[Items from a data source]
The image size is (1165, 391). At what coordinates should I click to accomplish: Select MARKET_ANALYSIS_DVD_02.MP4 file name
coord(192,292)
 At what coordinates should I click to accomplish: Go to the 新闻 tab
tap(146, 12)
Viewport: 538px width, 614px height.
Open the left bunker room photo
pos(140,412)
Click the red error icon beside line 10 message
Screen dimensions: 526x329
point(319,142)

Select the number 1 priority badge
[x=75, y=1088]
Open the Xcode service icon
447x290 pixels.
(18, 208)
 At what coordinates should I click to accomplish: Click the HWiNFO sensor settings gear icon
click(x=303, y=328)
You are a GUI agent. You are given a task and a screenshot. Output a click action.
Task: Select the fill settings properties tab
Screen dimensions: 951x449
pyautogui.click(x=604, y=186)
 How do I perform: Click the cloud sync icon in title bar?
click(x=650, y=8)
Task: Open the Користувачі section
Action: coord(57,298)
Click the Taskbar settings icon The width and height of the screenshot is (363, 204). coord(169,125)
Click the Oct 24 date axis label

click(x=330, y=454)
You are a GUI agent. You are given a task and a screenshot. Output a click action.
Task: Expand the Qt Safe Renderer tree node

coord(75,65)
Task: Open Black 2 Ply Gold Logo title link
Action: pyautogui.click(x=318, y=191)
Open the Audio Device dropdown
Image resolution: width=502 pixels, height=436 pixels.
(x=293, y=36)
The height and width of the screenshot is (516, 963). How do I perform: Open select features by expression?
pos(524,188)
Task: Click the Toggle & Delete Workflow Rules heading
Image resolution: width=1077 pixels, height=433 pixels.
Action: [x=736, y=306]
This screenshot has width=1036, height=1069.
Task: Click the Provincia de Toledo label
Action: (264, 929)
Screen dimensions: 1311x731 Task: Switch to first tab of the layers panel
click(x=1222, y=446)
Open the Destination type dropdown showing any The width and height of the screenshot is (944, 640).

To do:
Reproduce the records above in full and with exact wording.

Completed exercise:
The image size is (1165, 391). At what coordinates should I click to accomplish: Select MARKET_ANALYSIS_DVD_02.MP4 file name
coord(192,292)
 At what coordinates should I click to accomplish: Go to the 新闻 tab
tap(146, 12)
Viewport: 538px width, 614px height.
Open the left bunker room photo
pos(140,412)
Click the red error icon beside line 10 message
Screen dimensions: 526x329
point(319,142)

Select the number 1 priority badge
[x=75, y=1088]
Open the Xcode service icon
447x290 pixels.
(18, 208)
 At what coordinates should I click to accomplish: Click the HWiNFO sensor settings gear icon
click(x=303, y=328)
You are a GUI agent. You are given a task and a screenshot. Output a click action.
Task: Select the fill settings properties tab
Screen dimensions: 951x449
pyautogui.click(x=604, y=186)
 How do I perform: Click the cloud sync icon in title bar?
click(x=650, y=8)
Task: Open the Користувачі section
Action: coord(57,298)
Click the Taskbar settings icon The width and height of the screenshot is (363, 204). coord(169,125)
Click the Oct 24 date axis label

click(x=330, y=454)
You are a GUI agent. You are given a task and a screenshot. Output a click action.
Task: Expand the Qt Safe Renderer tree node

coord(75,65)
Task: Open Black 2 Ply Gold Logo title link
Action: pyautogui.click(x=318, y=191)
Open the Audio Device dropdown
Image resolution: width=502 pixels, height=436 pixels.
(x=293, y=36)
The height and width of the screenshot is (516, 963). How do I perform: Open select features by expression?
pos(524,188)
Task: Click the Toggle & Delete Workflow Rules heading
Image resolution: width=1077 pixels, height=433 pixels.
Action: [x=736, y=306]
This screenshot has width=1036, height=1069.
Task: Click the Provincia de Toledo label
Action: (264, 929)
Screen dimensions: 1311x731 Task: Switch to first tab of the layers panel
click(x=1222, y=446)
Open the Destination type dropdown showing any The width and height of the screenshot is (944, 640).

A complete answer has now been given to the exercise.